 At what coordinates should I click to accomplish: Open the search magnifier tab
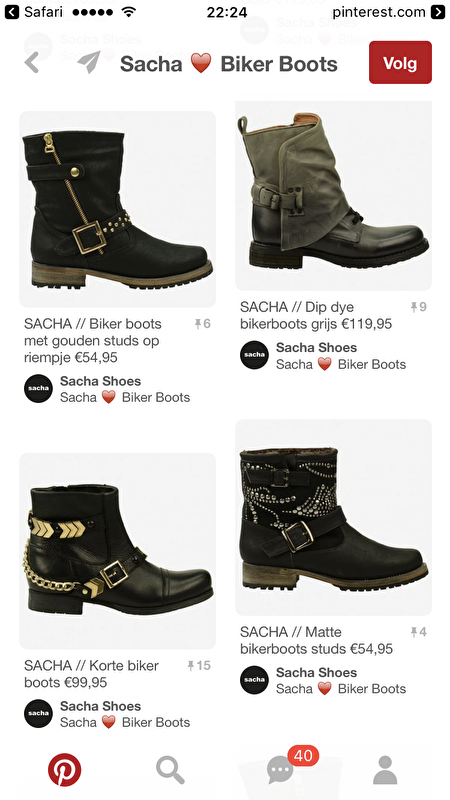170,770
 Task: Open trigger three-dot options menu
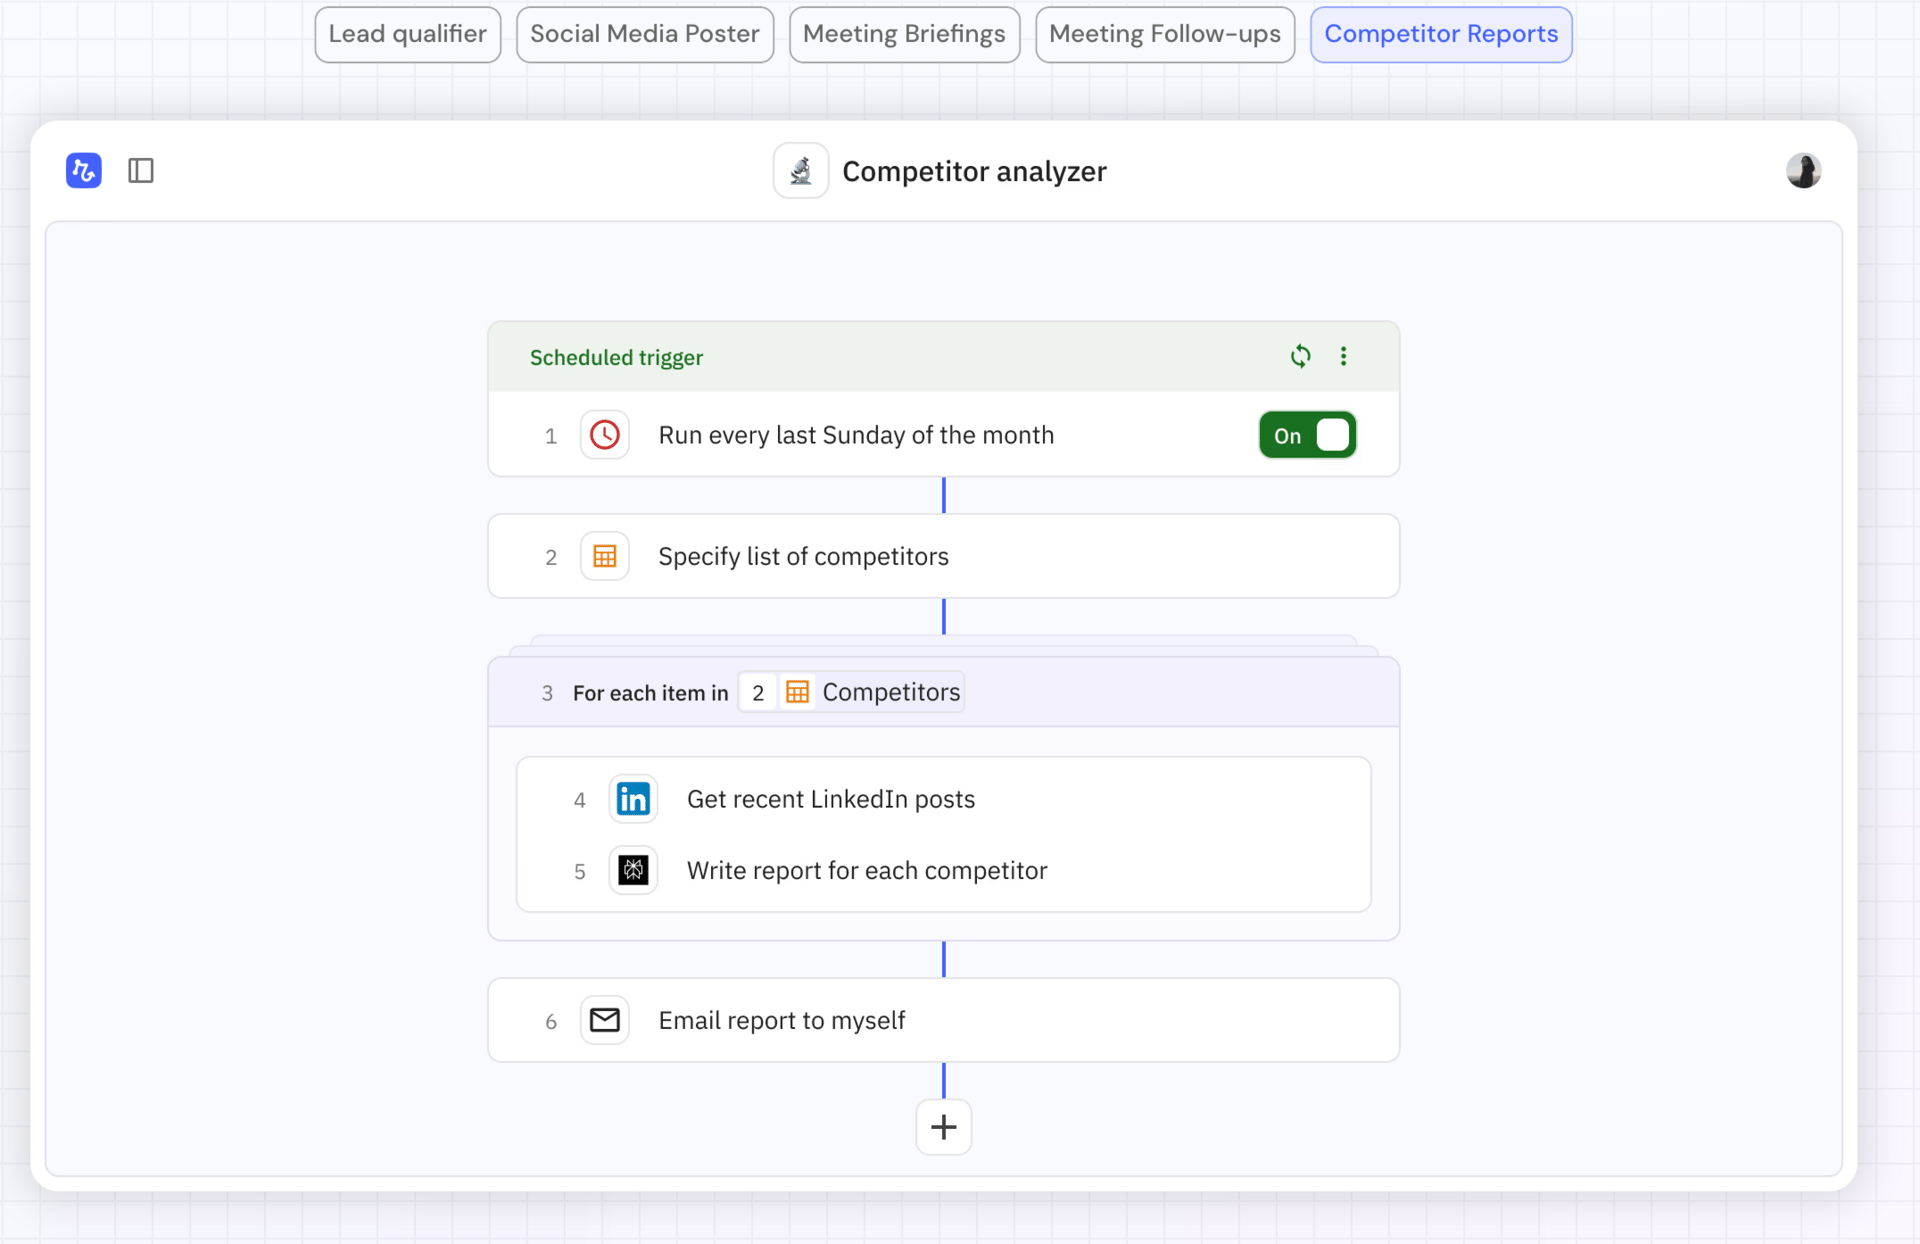1343,356
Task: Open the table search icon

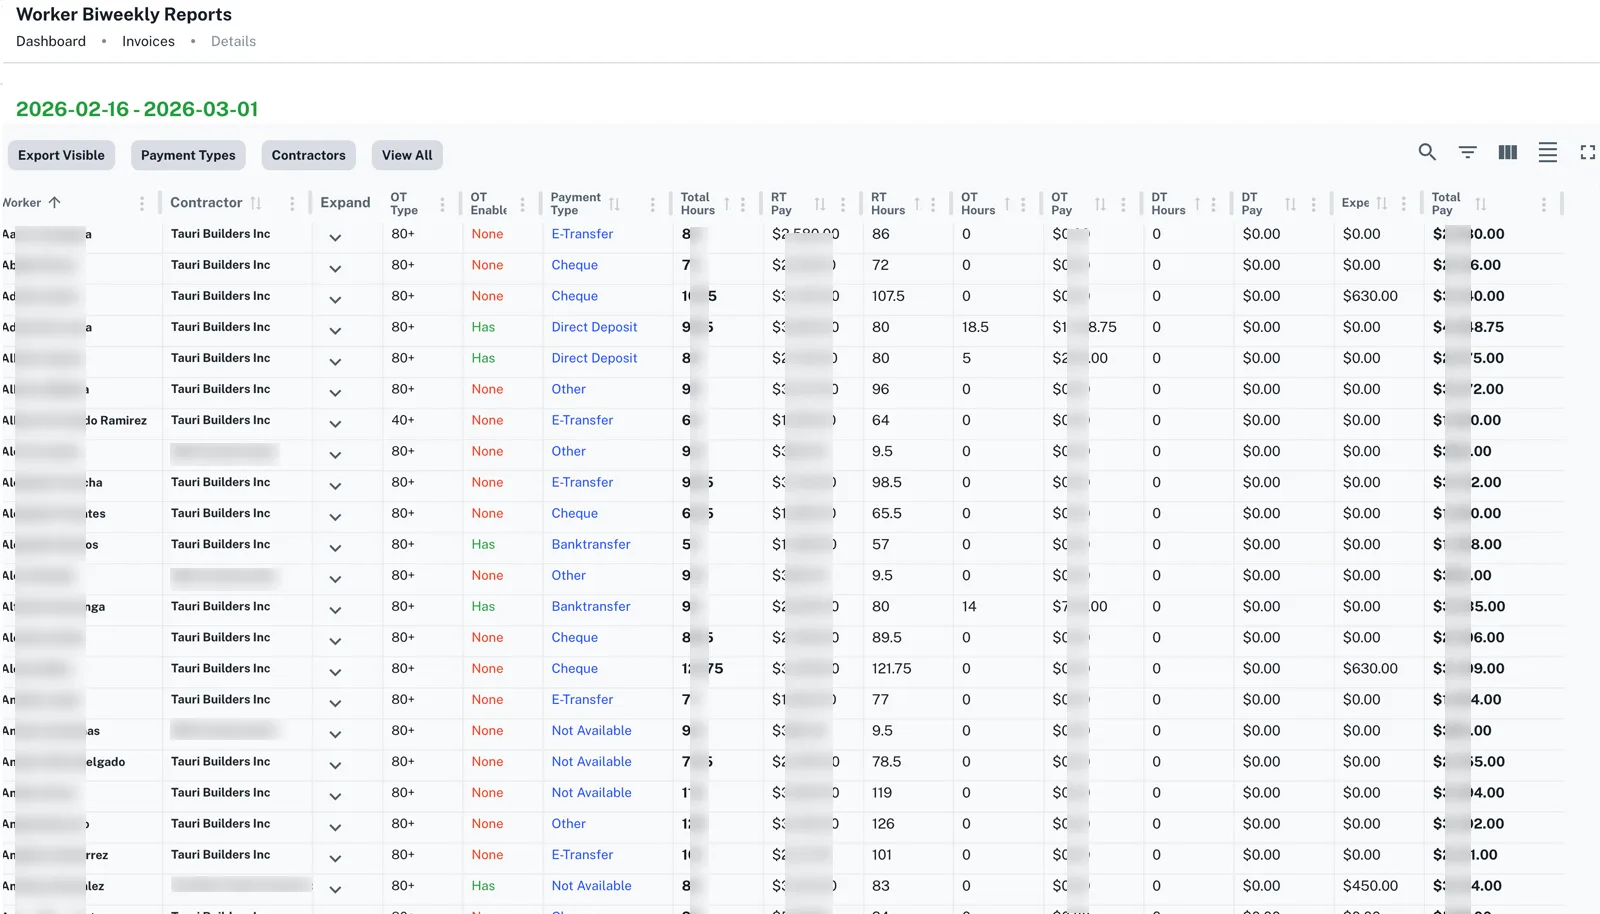Action: [1427, 152]
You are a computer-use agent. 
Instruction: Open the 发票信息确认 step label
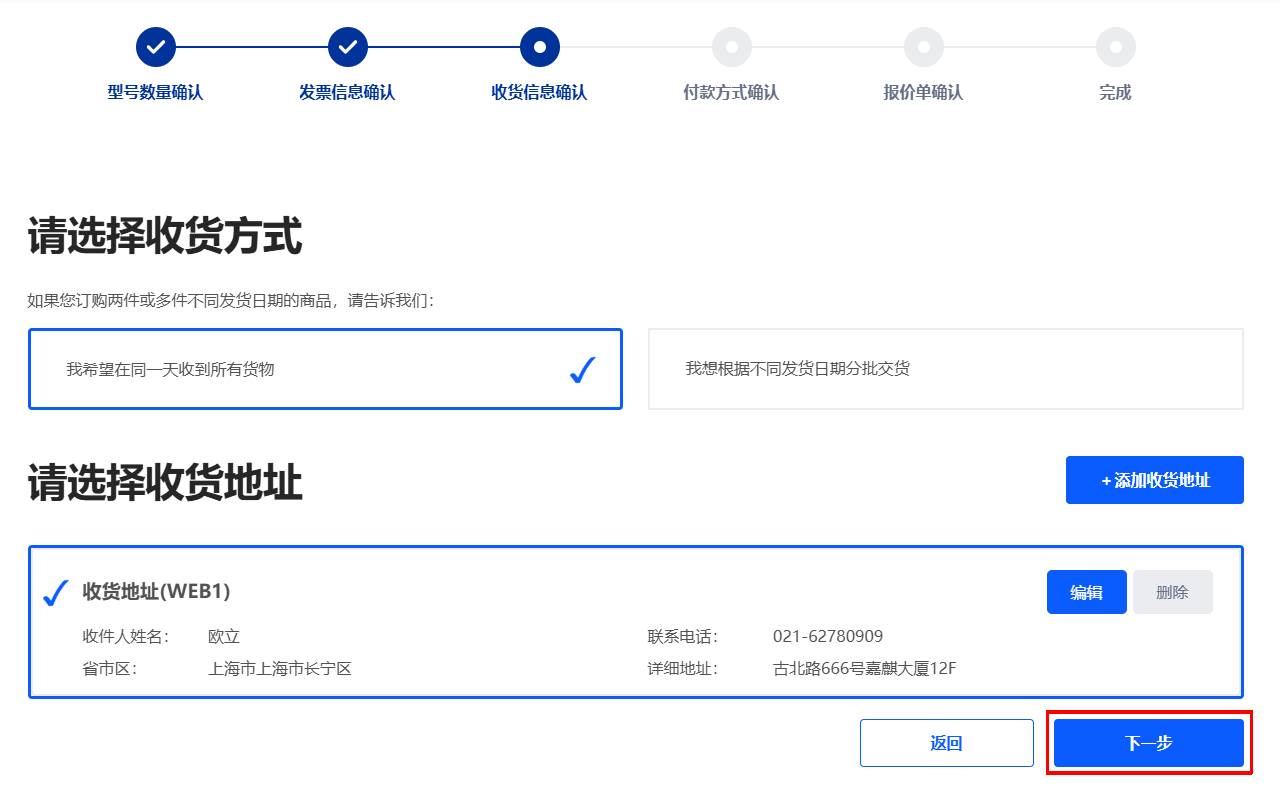(347, 93)
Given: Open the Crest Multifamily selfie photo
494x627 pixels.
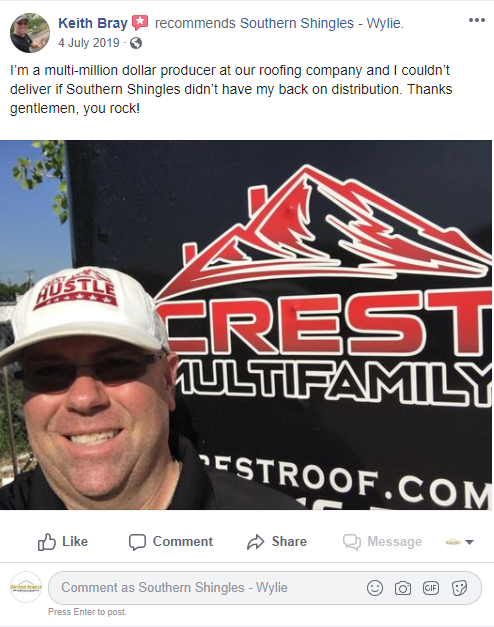Looking at the screenshot, I should [x=246, y=325].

________

Count the lines of the records that contain the string "Task" and give only that number.

**Finished exercise:** 2